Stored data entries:
* * * * * * * * *
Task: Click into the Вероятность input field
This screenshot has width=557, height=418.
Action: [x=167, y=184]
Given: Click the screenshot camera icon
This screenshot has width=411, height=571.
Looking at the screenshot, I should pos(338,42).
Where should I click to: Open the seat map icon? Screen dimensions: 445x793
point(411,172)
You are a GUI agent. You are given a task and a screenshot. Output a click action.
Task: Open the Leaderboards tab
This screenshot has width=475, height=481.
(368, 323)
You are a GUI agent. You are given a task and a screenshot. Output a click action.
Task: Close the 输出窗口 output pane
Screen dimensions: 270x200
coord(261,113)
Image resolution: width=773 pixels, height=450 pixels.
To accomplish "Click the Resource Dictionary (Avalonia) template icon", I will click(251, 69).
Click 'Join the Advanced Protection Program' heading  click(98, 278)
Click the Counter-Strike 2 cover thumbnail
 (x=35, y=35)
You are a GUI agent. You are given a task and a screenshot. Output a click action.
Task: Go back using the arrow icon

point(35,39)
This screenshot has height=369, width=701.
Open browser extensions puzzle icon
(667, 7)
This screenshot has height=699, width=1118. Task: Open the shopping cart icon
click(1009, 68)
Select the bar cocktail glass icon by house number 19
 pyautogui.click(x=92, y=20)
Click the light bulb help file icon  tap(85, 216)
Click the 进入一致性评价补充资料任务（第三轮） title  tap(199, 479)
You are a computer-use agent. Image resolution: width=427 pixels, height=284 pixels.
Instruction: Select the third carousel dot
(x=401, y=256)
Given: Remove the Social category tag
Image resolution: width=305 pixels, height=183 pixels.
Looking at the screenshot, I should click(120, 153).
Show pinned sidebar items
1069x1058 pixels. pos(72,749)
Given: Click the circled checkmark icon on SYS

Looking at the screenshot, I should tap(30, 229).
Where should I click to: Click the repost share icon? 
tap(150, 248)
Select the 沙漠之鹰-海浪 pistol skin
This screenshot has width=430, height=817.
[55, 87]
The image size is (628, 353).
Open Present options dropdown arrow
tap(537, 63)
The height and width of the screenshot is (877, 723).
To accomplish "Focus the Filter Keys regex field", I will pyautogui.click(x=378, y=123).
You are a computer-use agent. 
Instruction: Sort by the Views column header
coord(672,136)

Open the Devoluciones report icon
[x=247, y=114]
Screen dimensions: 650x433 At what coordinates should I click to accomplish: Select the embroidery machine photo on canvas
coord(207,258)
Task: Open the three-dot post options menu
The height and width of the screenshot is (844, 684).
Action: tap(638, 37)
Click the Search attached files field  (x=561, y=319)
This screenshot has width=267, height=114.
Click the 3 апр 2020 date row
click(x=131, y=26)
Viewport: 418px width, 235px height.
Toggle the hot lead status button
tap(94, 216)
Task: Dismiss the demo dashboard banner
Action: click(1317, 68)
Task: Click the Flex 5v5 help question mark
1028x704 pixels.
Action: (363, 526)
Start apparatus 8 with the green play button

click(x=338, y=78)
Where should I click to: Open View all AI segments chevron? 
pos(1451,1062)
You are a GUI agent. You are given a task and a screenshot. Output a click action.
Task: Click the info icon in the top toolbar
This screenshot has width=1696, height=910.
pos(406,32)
* * * * * * * * *
- PROMPT -
Each line above should appear again, reproduced exactly.

- PROBLEM SOLUTION -
Task: Click into the Вероятность input field
This screenshot has width=557, height=418.
Action: [x=167, y=184]
Given: Click the screenshot camera icon
This screenshot has width=411, height=571.
Looking at the screenshot, I should pos(338,42).
Where should I click to: Open the seat map icon? Screen dimensions: 445x793
point(411,172)
You are a GUI agent. You are given a task and a screenshot. Output a click action.
Task: Open the Leaderboards tab
This screenshot has width=475, height=481.
(368, 323)
You are a GUI agent. You are given a task and a screenshot. Output a click action.
Task: Close the 输出窗口 output pane
Screen dimensions: 270x200
coord(261,113)
Image resolution: width=773 pixels, height=450 pixels.
To accomplish "Click the Resource Dictionary (Avalonia) template icon", I will click(251, 69).
Click 'Join the Advanced Protection Program' heading  click(98, 278)
Click the Counter-Strike 2 cover thumbnail
 (x=35, y=35)
You are a GUI agent. You are given a task and a screenshot. Output a click action.
Task: Go back using the arrow icon

point(35,39)
This screenshot has height=369, width=701.
Open browser extensions puzzle icon
(667, 7)
This screenshot has height=699, width=1118. Task: Open the shopping cart icon
click(1009, 68)
Select the bar cocktail glass icon by house number 19
 pyautogui.click(x=92, y=20)
Click the light bulb help file icon  tap(85, 216)
Click the 进入一致性评价补充资料任务（第三轮） title  tap(199, 479)
You are a computer-use agent. Image resolution: width=427 pixels, height=284 pixels.
Instruction: Select the third carousel dot
(x=401, y=256)
Given: Remove the Social category tag
Image resolution: width=305 pixels, height=183 pixels.
Looking at the screenshot, I should click(120, 153).
Show pinned sidebar items
1069x1058 pixels. pos(72,749)
Given: Click the circled checkmark icon on SYS

Looking at the screenshot, I should tap(30, 229).
Where should I click to: Click the repost share icon? 
tap(150, 248)
Select the 沙漠之鹰-海浪 pistol skin
This screenshot has width=430, height=817.
[55, 87]
The image size is (628, 353).
Open Present options dropdown arrow
tap(537, 63)
The height and width of the screenshot is (877, 723).
To accomplish "Focus the Filter Keys regex field", I will pyautogui.click(x=378, y=123).
You are a computer-use agent. 
Instruction: Sort by the Views column header
coord(672,136)

Open the Devoluciones report icon
[x=247, y=114]
Screen dimensions: 650x433 At what coordinates should I click to accomplish: Select the embroidery machine photo on canvas
coord(207,258)
Task: Open the three-dot post options menu
The height and width of the screenshot is (844, 684).
Action: tap(638, 37)
Click the Search attached files field  (x=561, y=319)
This screenshot has width=267, height=114.
Click the 3 апр 2020 date row
click(x=131, y=26)
Viewport: 418px width, 235px height.
Toggle the hot lead status button
tap(94, 216)
Task: Dismiss the demo dashboard banner
Action: click(1317, 68)
Task: Click the Flex 5v5 help question mark
1028x704 pixels.
Action: (363, 526)
Start apparatus 8 with the green play button

click(x=338, y=78)
Where should I click to: Open View all AI segments chevron? 
pos(1451,1062)
You are a GUI agent. You are given a task and a screenshot. Output a click action.
Task: Click the info icon in the top toolbar
This screenshot has width=1696, height=910.
pos(406,32)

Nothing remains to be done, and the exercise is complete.